リレーエッセイ「私の育自」

映画『マトリックス』と育自とJOY∞JOBと

◆ Free your mind. 心を解放しろ
映画『マトリックス』をご覧になったことがありますか?
何が、心に一番残りましたか?
わたしはなんと言ってもこのセリフでした。
そしてこれこそが「育自」をする上で最も大切なことではないかな?と思っています。

『マトリックス』に出てくる名セリフで「育自」の本質に迫っていきたいと思います。

今年20年ぶりに各地で特別上映があり、私も4D上映劇場で初めて観ることができました。
今でいうAI世界と現実が逆転する世界、当時の画期的な映像技術、そして主演キアヌ・リーブスが銃弾を避けてのけぞるあのシーン…
そんな近未来のSF映画というのが、観る前のおおよその印象です。

刺激的な画面を追いかけながら風や水しぶきが吹き出す揺れる座席で、わたしは主人公が迷いながら「気づき」を得ていくプロセスにどんどん引き込まれていきました。

すべては思い込みかも知れないという現実をつきつけられた時、人は何をよりどころにするのでしょうか?

◆ What is real. 現実とは何だ
わたしたちが「現実」と思っている、目に映るもの、音、香り、味、肌の感触などすべての感覚は「脳のシグナル」によってイメージされ作られたものとも言えます。

自分が今ここで感じているこの感覚でさえ、脳で作られるシグナルという不確定なものだとしたら現実ってなんでしょう?
本当の世界、本当のわたしって何?

その上、わたしたちは家族や友人関係、職場などさまざまな社会環境の中で知らず知らずのうちに、ある種の「自分像」あるべき姿、常識など価値観という服を幾重にも着てしまっています。ほとんどの場合、そのことに気づきもせずに。

誰も裸の自分を知らないかもしれません。
いわゆる本来の自分、本来の資質、才能、能力、気質をです。

「わたしはこういう人だ」と言えることのほとんどが、人から今までに言って貰ったことではありませんか?
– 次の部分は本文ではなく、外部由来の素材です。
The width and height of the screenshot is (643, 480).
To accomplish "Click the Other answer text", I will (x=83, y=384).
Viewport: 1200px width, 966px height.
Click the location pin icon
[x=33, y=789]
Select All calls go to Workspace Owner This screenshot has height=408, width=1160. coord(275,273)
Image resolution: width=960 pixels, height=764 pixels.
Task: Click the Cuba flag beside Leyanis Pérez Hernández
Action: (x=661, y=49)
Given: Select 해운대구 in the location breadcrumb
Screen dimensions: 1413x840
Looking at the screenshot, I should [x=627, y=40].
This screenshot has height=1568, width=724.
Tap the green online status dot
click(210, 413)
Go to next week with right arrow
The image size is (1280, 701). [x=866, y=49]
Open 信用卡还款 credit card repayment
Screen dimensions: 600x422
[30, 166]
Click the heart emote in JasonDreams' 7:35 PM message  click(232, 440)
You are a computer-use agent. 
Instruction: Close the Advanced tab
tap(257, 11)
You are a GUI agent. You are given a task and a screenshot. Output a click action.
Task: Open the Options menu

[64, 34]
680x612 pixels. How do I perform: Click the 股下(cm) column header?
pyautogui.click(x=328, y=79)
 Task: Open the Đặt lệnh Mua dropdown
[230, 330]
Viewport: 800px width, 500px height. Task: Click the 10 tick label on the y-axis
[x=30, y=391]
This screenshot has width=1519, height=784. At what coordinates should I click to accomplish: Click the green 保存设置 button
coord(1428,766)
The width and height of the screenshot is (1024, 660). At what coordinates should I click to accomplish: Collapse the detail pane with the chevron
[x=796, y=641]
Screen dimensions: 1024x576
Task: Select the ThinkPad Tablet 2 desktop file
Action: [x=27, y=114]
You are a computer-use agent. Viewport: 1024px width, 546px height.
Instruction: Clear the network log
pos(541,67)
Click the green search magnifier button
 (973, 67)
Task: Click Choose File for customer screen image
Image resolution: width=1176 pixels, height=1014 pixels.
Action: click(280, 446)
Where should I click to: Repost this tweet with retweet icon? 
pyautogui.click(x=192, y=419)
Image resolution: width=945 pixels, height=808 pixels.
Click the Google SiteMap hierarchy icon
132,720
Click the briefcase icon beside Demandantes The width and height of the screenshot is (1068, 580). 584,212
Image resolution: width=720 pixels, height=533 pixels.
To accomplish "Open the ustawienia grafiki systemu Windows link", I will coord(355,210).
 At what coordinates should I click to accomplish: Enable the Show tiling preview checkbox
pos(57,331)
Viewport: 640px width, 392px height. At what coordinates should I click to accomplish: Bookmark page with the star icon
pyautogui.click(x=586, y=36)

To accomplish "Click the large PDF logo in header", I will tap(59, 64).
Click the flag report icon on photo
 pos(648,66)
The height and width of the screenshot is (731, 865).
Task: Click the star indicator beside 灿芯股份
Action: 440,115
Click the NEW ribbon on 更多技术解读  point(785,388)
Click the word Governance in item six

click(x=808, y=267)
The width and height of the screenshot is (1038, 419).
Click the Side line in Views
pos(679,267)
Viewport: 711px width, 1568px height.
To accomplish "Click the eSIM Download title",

◆ Your mind makes it real. 君の思い込みがそれを現実にするのだ
わたし自身も少し前まではこの客観的っぽい判断こそが自分の資質を言い当ててると思っていました。
もちろんそのすべてが間違いというわけではありません。
けれど、外からの情報とすり合わせしただけで、自分の中との答え合わせをせずに思い込んでるだけかもしれません。
その答えが本来の自分なら良いですが、ズレていればどこかで違和感を感じたり心身にアンバランスを起こすかもしれません。

人は確かなものを得たいと思うがゆえに、自分の直感にフタをしたり、心の声を聴かずに、見慣れたように世界を見てしまいます。
そうやって世界や他人をやすやすと信じるのに、一番肝心の自分自身を信じることが出来ないでいることが多くないでしょうか?
まるで信じることを拒絶しているかのように。

だからこそYour mind makes it real.
「ダメだと思えばダメだし、できると思えばできる」ということを思い出さないといけません。

◆ Because I believe in something. なぜなら僕もまた『何か』を信じているからだ
サムシング!もうサムシングなんですよ!もはやなんら根拠なく『何か』を信じているということです!
それは、つまり『何か』を信じる自分を信じることだと思うのです。

「育自」=自分を大事にすること=自分を信じること。

それは人の判断や意見を聞きつつも、なにものにも左右されない自分自身のまっさらな物差しを持っていることではないでしょうか。

その時に最も重要なことが“Free your mind ”心をひたすらに解放し純粋に『何か』を信じることだと思うのです。

◆ JOY∞JOB ジョイジョブ
「育自」とは自分を大事することであり、自分を大事している仲間を大事にすることでもあると思っています。
それは個性を大切にしながら、それぞれの能力や可能性を活かし合う多様性のある世界だと思っています。

わたしが所属している京都・西院の「NPO法人ひととひと」では、その「育自の世界観」を仲間とともに大切にしています。

仲間とともにこれから創っていきたい世界を考えるなかで「JOY∞JOB ジョイジョブ」という合言葉が生まれました。
そこには豊かに生きるための喜びからつくる活動、まさに一人一人の喜びを大切するという想いが込められています。